赤星:結局、盗塁も連続ホームランも中途半端に終わってしまいましたが、ドラフトのランク付けは、Bランクに上がりました。だから、もしかしたらいけるんじゃないかと、正直4年生のときはドラフト待ちをしました。でもお声はかからず、やっぱり無理なんだなと。

金丸:残念ですね。

赤星:スカウトの方からは「体が小さいから、体力的にきついだろう。もうワンランク上の社会人野球で経験を積んでからでもいいんじゃないか」と言われました。でも僕としては、野球がダメだったときのこともちゃんと考えておきたかった。

金丸:準備するタイプですからね。

赤星:なので、大学時代に教員免許を取ったし、就職先も実業団の強さではなく、安定性を重視しました。11社に誘われましたが、絶対に潰れない企業に行こうと思い、JR東日本に。当時のJR東日本は、都市対抗野球大会に9年間出場していなくて、誘われたなかでは一番弱かったんですけどね。

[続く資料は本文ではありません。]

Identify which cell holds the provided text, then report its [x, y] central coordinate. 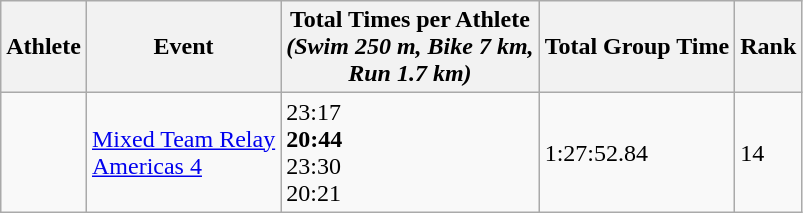
14 [768, 152]
Mixed Team Relay Americas 4 [183, 152]
Total Times per Athlete (Swim 250 m, Bike 7 km, Run 1.7 km) [410, 47]
Rank [768, 47]
Athlete [44, 47]
1:27:52.84 [637, 152]
23:1720:4423:3020:21 [410, 152]
Event [183, 47]
Total Group Time [637, 47]
Pinpoint the cell where the given text exists, returning its (x, y) midpoint coordinate. 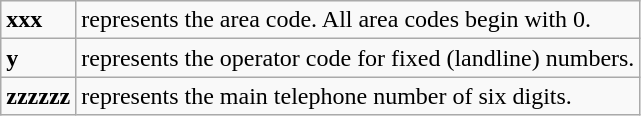
zzzzzz (38, 96)
y (38, 58)
xxx (38, 20)
represents the area code. All area codes begin with 0. (358, 20)
represents the main telephone number of six digits. (358, 96)
represents the operator code for fixed (landline) numbers. (358, 58)
Locate the cell with the specified text and output its [X, Y] center coordinate. 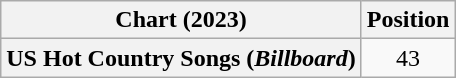
Position [408, 20]
US Hot Country Songs (Billboard) [181, 58]
43 [408, 58]
Chart (2023) [181, 20]
Output the [X, Y] coordinate of the center of the cell containing the given text.  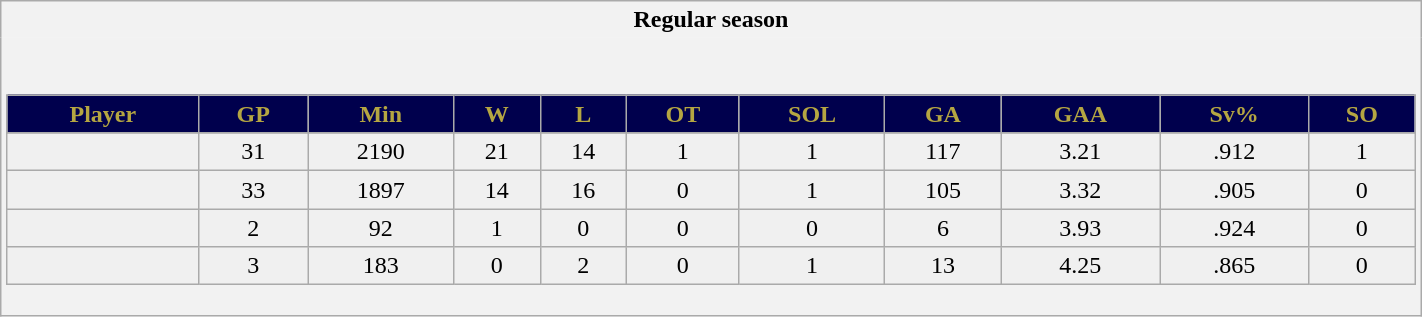
3 [254, 266]
L [583, 114]
16 [583, 190]
92 [381, 228]
.865 [1234, 266]
OT [682, 114]
Sv% [1234, 114]
GA [943, 114]
6 [943, 228]
.905 [1234, 190]
W [497, 114]
SO [1362, 114]
3.32 [1080, 190]
.912 [1234, 152]
Player [103, 114]
3.93 [1080, 228]
GAA [1080, 114]
2190 [381, 152]
183 [381, 266]
13 [943, 266]
117 [943, 152]
Min [381, 114]
1897 [381, 190]
4.25 [1080, 266]
GP [254, 114]
SOL [812, 114]
.924 [1234, 228]
3.21 [1080, 152]
33 [254, 190]
105 [943, 190]
31 [254, 152]
21 [497, 152]
Regular season [711, 20]
Scan for the cell matching the given text and deliver its [X, Y] coordinate at center. 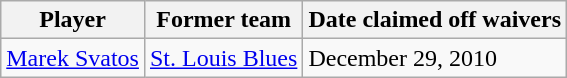
Player [73, 20]
St. Louis Blues [223, 58]
Marek Svatos [73, 58]
December 29, 2010 [435, 58]
Former team [223, 20]
Date claimed off waivers [435, 20]
Pinpoint the cell where the given text exists, returning its [x, y] midpoint coordinate. 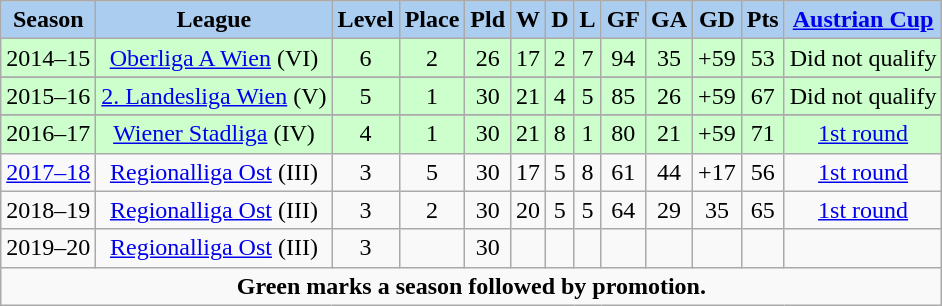
29 [670, 210]
Season [48, 20]
7 [588, 58]
W [528, 20]
2019–20 [48, 248]
61 [623, 172]
D [560, 20]
2014–15 [48, 58]
GD [718, 20]
Wiener Stadliga (IV) [214, 134]
Pld [488, 20]
85 [623, 96]
67 [762, 96]
20 [528, 210]
League [214, 20]
71 [762, 134]
Green marks a season followed by promotion. [472, 286]
2016–17 [48, 134]
2017–18 [48, 172]
80 [623, 134]
L [588, 20]
Austrian Cup [863, 20]
GF [623, 20]
53 [762, 58]
65 [762, 210]
+17 [718, 172]
2018–19 [48, 210]
Place [432, 20]
94 [623, 58]
GA [670, 20]
56 [762, 172]
Pts [762, 20]
Level [366, 20]
64 [623, 210]
2015–16 [48, 96]
2. Landesliga Wien (V) [214, 96]
Oberliga A Wien (VI) [214, 58]
6 [366, 58]
44 [670, 172]
Provide the (x, y) coordinate of the cell's center where the given text is located.  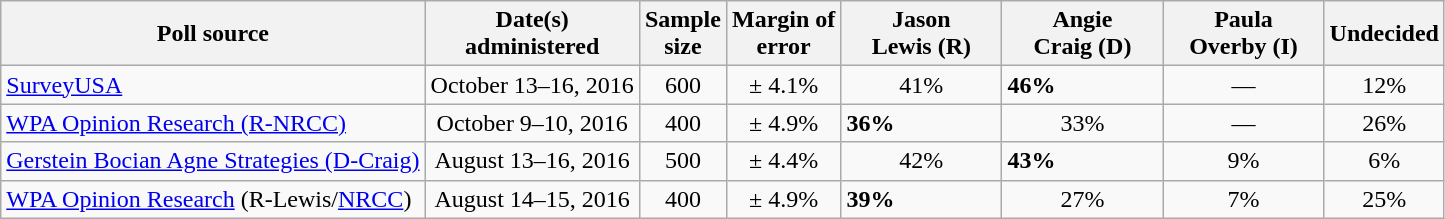
41% (922, 85)
JasonLewis (R) (922, 34)
12% (1384, 85)
9% (1244, 161)
October 9–10, 2016 (532, 123)
39% (922, 199)
33% (1082, 123)
Poll source (213, 34)
25% (1384, 199)
43% (1082, 161)
August 14–15, 2016 (532, 199)
Margin oferror (783, 34)
Gerstein Bocian Agne Strategies (D-Craig) (213, 161)
October 13–16, 2016 (532, 85)
AngieCraig (D) (1082, 34)
Samplesize (682, 34)
WPA Opinion Research (R-Lewis/NRCC) (213, 199)
42% (922, 161)
46% (1082, 85)
26% (1384, 123)
Undecided (1384, 34)
27% (1082, 199)
7% (1244, 199)
± 4.4% (783, 161)
WPA Opinion Research (R-NRCC) (213, 123)
PaulaOverby (I) (1244, 34)
36% (922, 123)
600 (682, 85)
SurveyUSA (213, 85)
Date(s)administered (532, 34)
6% (1384, 161)
August 13–16, 2016 (532, 161)
500 (682, 161)
± 4.1% (783, 85)
Return [x, y] of the center of cell containing provided text 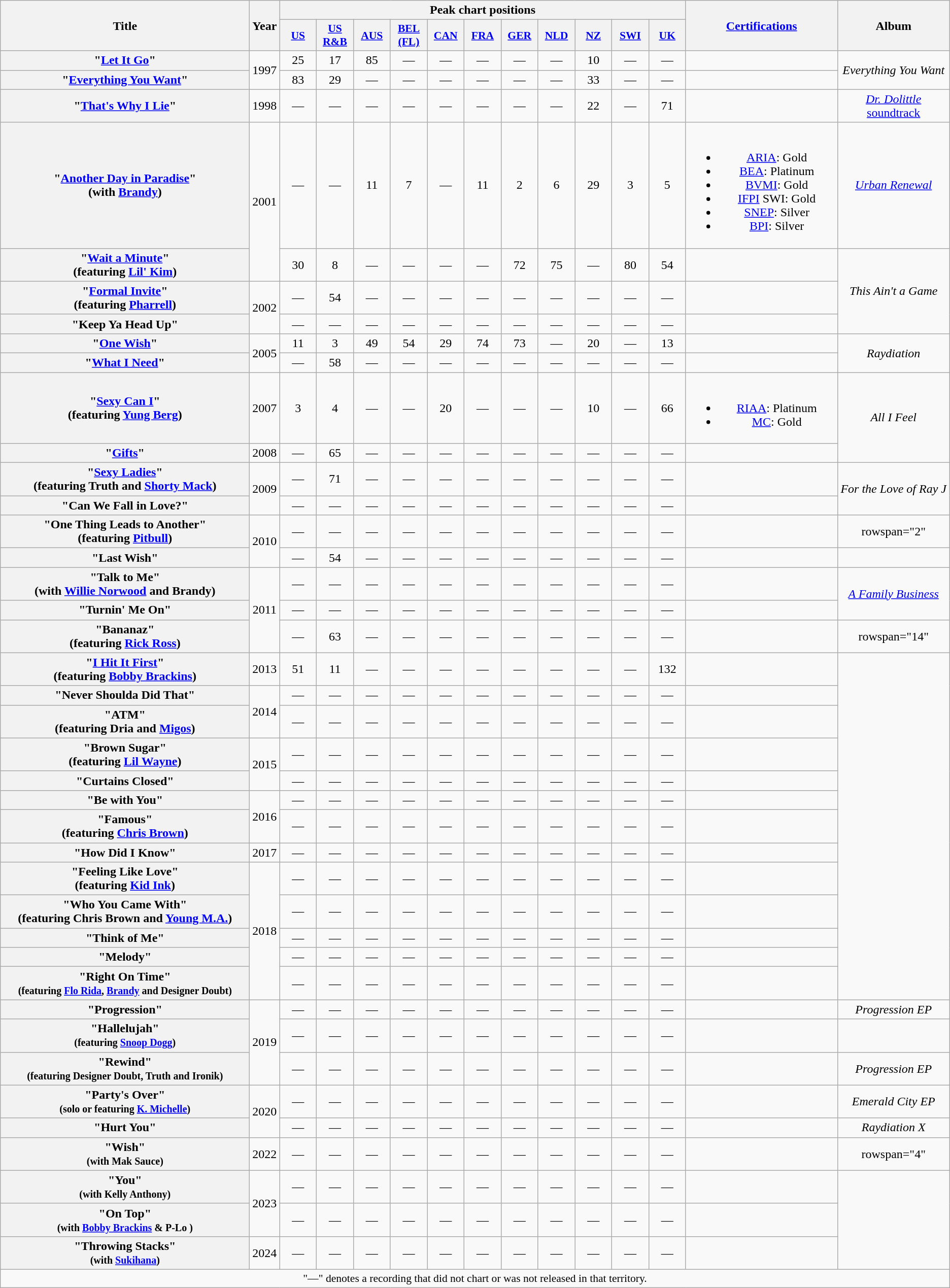
Title [125, 25]
"Rewind"(featuring Designer Doubt, Truth and Ironik) [125, 1069]
"—" denotes a recording that did not chart or was not released in that territory. [475, 1278]
"Hurt You" [125, 1128]
1998 [265, 106]
25 [298, 60]
2014 [265, 711]
63 [335, 636]
2008 [265, 453]
Certifications [761, 25]
"Wish" (with Mak Sauce) [125, 1154]
17 [335, 60]
2007 [265, 408]
"Can We Fall in Love?" [125, 505]
"On Top" (with Bobby Brackins & P-Lo ) [125, 1220]
49 [371, 343]
65 [335, 453]
"One Thing Leads to Another"(featuring Pitbull) [125, 532]
4 [335, 408]
66 [667, 408]
74 [483, 343]
"Curtains Closed" [125, 781]
"I Hit It First"(featuring Bobby Brackins) [125, 669]
Year [265, 25]
132 [667, 669]
Raydiation [893, 353]
"Famous"(featuring Chris Brown) [125, 826]
"Bananaz"(featuring Rick Ross) [125, 636]
75 [556, 265]
2 [520, 185]
1997 [265, 70]
"Feeling Like Love"(featuring Kid Ink) [125, 879]
Emerald City EP [893, 1101]
NZ [594, 36]
"Sexy Can I"(featuring Yung Berg) [125, 408]
"Brown Sugar"(featuring Lil Wayne) [125, 754]
5 [667, 185]
2013 [265, 669]
"Let It Go" [125, 60]
"Talk to Me"(with Willie Norwood and Brandy) [125, 584]
8 [335, 265]
Raydiation X [893, 1128]
2022 [265, 1154]
UK [667, 36]
FRA [483, 36]
6 [556, 185]
Peak chart positions [483, 10]
2009 [265, 489]
"Everything You Want" [125, 80]
Urban Renewal [893, 185]
2011 [265, 610]
"Party's Over"(solo or featuring K. Michelle) [125, 1101]
2017 [265, 852]
"How Did I Know" [125, 852]
"Gifts" [125, 453]
"Sexy Ladies"(featuring Truth and Shorty Mack) [125, 479]
"Who You Came With"(featuring Chris Brown and Young M.A.) [125, 911]
33 [594, 80]
"Keep Ya Head Up" [125, 324]
"Think of Me" [125, 938]
All I Feel [893, 418]
"Formal Invite"(featuring Pharrell) [125, 297]
"Progression" [125, 1009]
RIAA: PlatinumMC: Gold [761, 408]
NLD [556, 36]
SWI [630, 36]
13 [667, 343]
7 [409, 185]
"Be with You" [125, 800]
2020 [265, 1111]
22 [594, 106]
Everything You Want [893, 70]
2019 [265, 1042]
USR&B [335, 36]
ARIA: GoldBEA: PlatinumBVMI: GoldIFPI SWI: GoldSNEP: SilverBPI: Silver [761, 185]
"Turnin' Me On" [125, 610]
rowspan="14" [893, 636]
72 [520, 265]
2001 [265, 202]
"Last Wish" [125, 558]
73 [520, 343]
"What I Need" [125, 362]
This Ain't a Game [893, 291]
"Another Day in Paradise"(with Brandy) [125, 185]
"Never Shoulda Did That" [125, 695]
US [298, 36]
58 [335, 362]
85 [371, 60]
83 [298, 80]
"Melody" [125, 957]
BEL(FL) [409, 36]
51 [298, 669]
"Throwing Stacks" (with Sukihana) [125, 1252]
"Right On Time"(featuring Flo Rida, Brandy and Designer Doubt) [125, 983]
"Wait a Minute"(featuring Lil' Kim) [125, 265]
"You" (with Kelly Anthony) [125, 1186]
CAN [446, 36]
2024 [265, 1252]
2018 [265, 931]
"ATM" (featuring Dria and Migos) [125, 722]
Dr. Dolittle soundtrack [893, 106]
rowspan="4" [893, 1154]
For the Love of Ray J [893, 489]
AUS [371, 36]
"That's Why I Lie" [125, 106]
2010 [265, 541]
"One Wish" [125, 343]
2005 [265, 353]
A Family Business [893, 594]
Album [893, 25]
30 [298, 265]
GER [520, 36]
2002 [265, 308]
2016 [265, 816]
80 [630, 265]
2015 [265, 764]
"Hallelujah"(featuring Snoop Dogg) [125, 1035]
rowspan="2" [893, 532]
2023 [265, 1203]
Output the [x, y] coordinate of the center of the cell containing the given text.  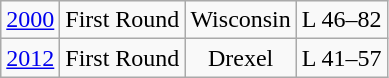
2000 [30, 20]
L 46–82 [342, 20]
Drexel [240, 58]
2012 [30, 58]
Wisconsin [240, 20]
L 41–57 [342, 58]
For the text-containing cell, return its midpoint in [X, Y] coordinate format. 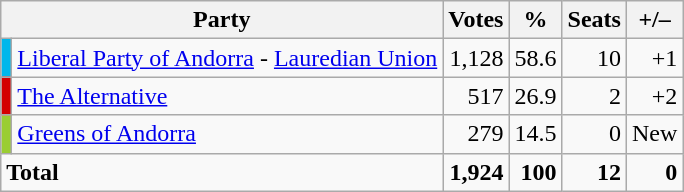
1,924 [476, 172]
14.5 [536, 134]
Seats [594, 20]
+/– [654, 20]
1,128 [476, 58]
58.6 [536, 58]
100 [536, 172]
New [654, 134]
+1 [654, 58]
26.9 [536, 96]
% [536, 20]
The Alternative [228, 96]
2 [594, 96]
517 [476, 96]
279 [476, 134]
Greens of Andorra [228, 134]
Liberal Party of Andorra - Lauredian Union [228, 58]
Total [222, 172]
Votes [476, 20]
Party [222, 20]
+2 [654, 96]
10 [594, 58]
12 [594, 172]
Search for the cell housing the specified text and yield its [X, Y] center coordinate. 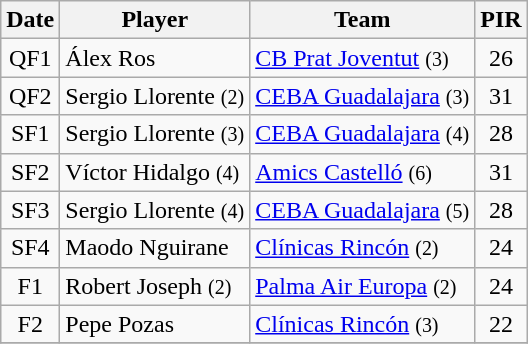
Team [362, 20]
Maodo Nguirane [155, 248]
F1 [30, 286]
CEBA Guadalajara (3) [362, 96]
Player [155, 20]
Víctor Hidalgo (4) [155, 172]
SF3 [30, 210]
CB Prat Joventut (3) [362, 58]
22 [501, 324]
Amics Castelló (6) [362, 172]
CEBA Guadalajara (5) [362, 210]
QF2 [30, 96]
Date [30, 20]
Sergio Llorente (3) [155, 134]
QF1 [30, 58]
Sergio Llorente (2) [155, 96]
CEBA Guadalajara (4) [362, 134]
26 [501, 58]
Sergio Llorente (4) [155, 210]
Pepe Pozas [155, 324]
SF1 [30, 134]
Álex Ros [155, 58]
Palma Air Europa (2) [362, 286]
Clínicas Rincón (2) [362, 248]
Clínicas Rincón (3) [362, 324]
F2 [30, 324]
PIR [501, 20]
SF4 [30, 248]
Robert Joseph (2) [155, 286]
SF2 [30, 172]
Find where the given text appears and provide that cell's center as (X, Y) coordinate. 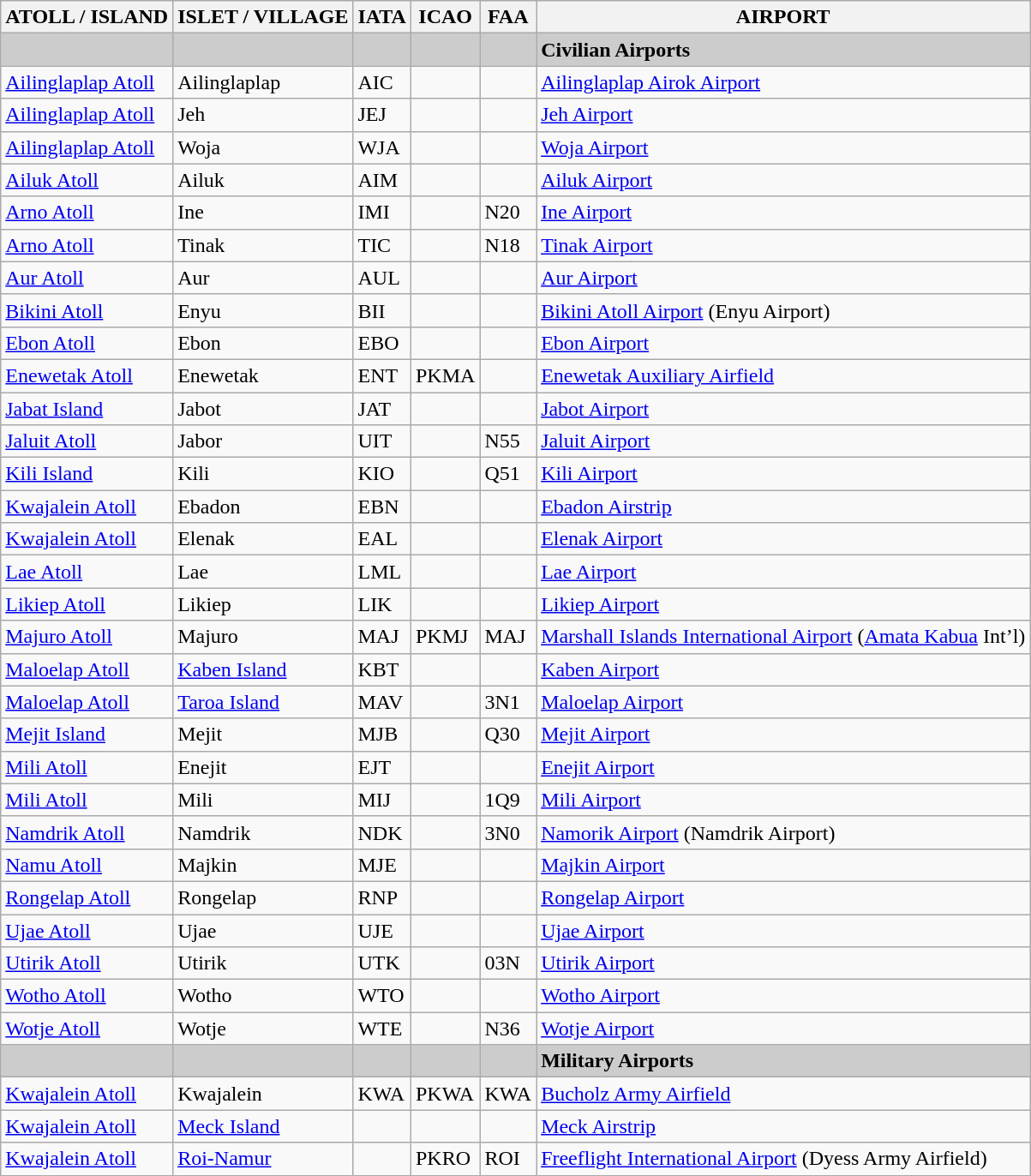
Namorik Airport (Namdrik Airport) (783, 832)
Aur Airport (783, 278)
Wotho (263, 996)
Rongelap Airport (783, 897)
Freeflight International Airport (Dyess Army Airfield) (783, 1159)
Enewetak Atoll (87, 375)
NDK (382, 832)
Enewetak Auxiliary Airfield (783, 375)
Tinak (263, 245)
Civilian Airports (783, 50)
Bucholz Army Airfield (783, 1094)
Ujae (263, 930)
FAA (508, 17)
Woja (263, 147)
Ailinglaplap (263, 82)
JAT (382, 409)
Majkin Airport (783, 865)
Jaluit Airport (783, 441)
MJB (382, 734)
Wotje Airport (783, 1028)
Jabor (263, 441)
UTK (382, 963)
EBN (382, 507)
UJE (382, 930)
EAL (382, 539)
N18 (508, 245)
Ine Airport (783, 213)
MJE (382, 865)
LML (382, 572)
PKWA (445, 1094)
Ebadon Airstrip (783, 507)
Roi-Namur (263, 1159)
AUL (382, 278)
Ebon Airport (783, 343)
Q51 (508, 474)
Jaluit Atoll (87, 441)
Ebadon (263, 507)
Aur (263, 278)
Kili (263, 474)
Wotje Atoll (87, 1028)
ROI (508, 1159)
Jabot (263, 409)
Ailuk (263, 180)
Kaben Island (263, 669)
1Q9 (508, 800)
Utirik Airport (783, 963)
Enyu (263, 310)
WJA (382, 147)
RNP (382, 897)
KIO (382, 474)
Kwajalein (263, 1094)
WTO (382, 996)
Ailinglaplap Airok Airport (783, 82)
Namdrik Atoll (87, 832)
ISLET / VILLAGE (263, 17)
Mili Airport (783, 800)
Wotje (263, 1028)
Mejit Island (87, 734)
03N (508, 963)
EBO (382, 343)
Enewetak (263, 375)
Taroa Island (263, 702)
Lae (263, 572)
Q30 (508, 734)
Jabot Airport (783, 409)
Namdrik (263, 832)
Kili Island (87, 474)
IATA (382, 17)
Woja Airport (783, 147)
IMI (382, 213)
Kaben Airport (783, 669)
Marshall Islands International Airport (Amata Kabua Int’l) (783, 637)
MIJ (382, 800)
3N1 (508, 702)
Majuro (263, 637)
PKMA (445, 375)
LIK (382, 604)
Jabat Island (87, 409)
Majkin (263, 865)
Elenak (263, 539)
Mili (263, 800)
Likiep (263, 604)
Kili Airport (783, 474)
Namu Atoll (87, 865)
Military Airports (783, 1061)
Lae Airport (783, 572)
Enejit (263, 767)
Bikini Atoll (87, 310)
ENT (382, 375)
EJT (382, 767)
Elenak Airport (783, 539)
ICAO (445, 17)
KBT (382, 669)
AIRPORT (783, 17)
Jeh Airport (783, 115)
N55 (508, 441)
Ebon (263, 343)
Ailuk Airport (783, 180)
Maloelap Airport (783, 702)
Mejit (263, 734)
PKMJ (445, 637)
Wotho Airport (783, 996)
Majuro Atoll (87, 637)
Likiep Airport (783, 604)
Aur Atoll (87, 278)
Likiep Atoll (87, 604)
WTE (382, 1028)
AIM (382, 180)
Tinak Airport (783, 245)
Ine (263, 213)
Meck Airstrip (783, 1126)
Utirik Atoll (87, 963)
Wotho Atoll (87, 996)
Rongelap Atoll (87, 897)
Lae Atoll (87, 572)
UIT (382, 441)
ATOLL / ISLAND (87, 17)
Rongelap (263, 897)
MAV (382, 702)
Ujae Airport (783, 930)
N20 (508, 213)
Ebon Atoll (87, 343)
Bikini Atoll Airport (Enyu Airport) (783, 310)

金丸:赤星さんは闘志あふれるプレーが持ち味なのに、堅実にやるところはとことん堅実に、というのが面白いですね。実業団チームに入ってみて、どうでしたか?

赤星:それが、いきなり意外な展開があって。僕が入社したのはシドニーオリンピックを2年後に控えた、アジア予選がある年でした。それまで代表選手なんて声がかかったこともなかったのに、強化指定選手に選ばれました。

金丸:ついにチャンスが巡ってきたんですね。

赤星:代表を勝ち取るために参加した大会で、大事なところで盗塁を3つ決めて、日本代表にも。

金丸:代表ともなると、やはりプロの注目度も変わるでしょう。

赤星:阪神のスカウトも来てくれるようになりましたね。しかもオリンピックから帰ってきたら、阪神のほかにパ・リーグから3球団オファーが来たんですよ。

金丸:では他球団に入団する可能性もあったんですね。一阪神ファンとしては、赤星さんが阪神に来てくれて本当によかった。

赤星:僕が大好きな中日からは、一切来なかったんですが(笑)。だったらセ・リーグでプレーしたいし、阪神にしようと決めました。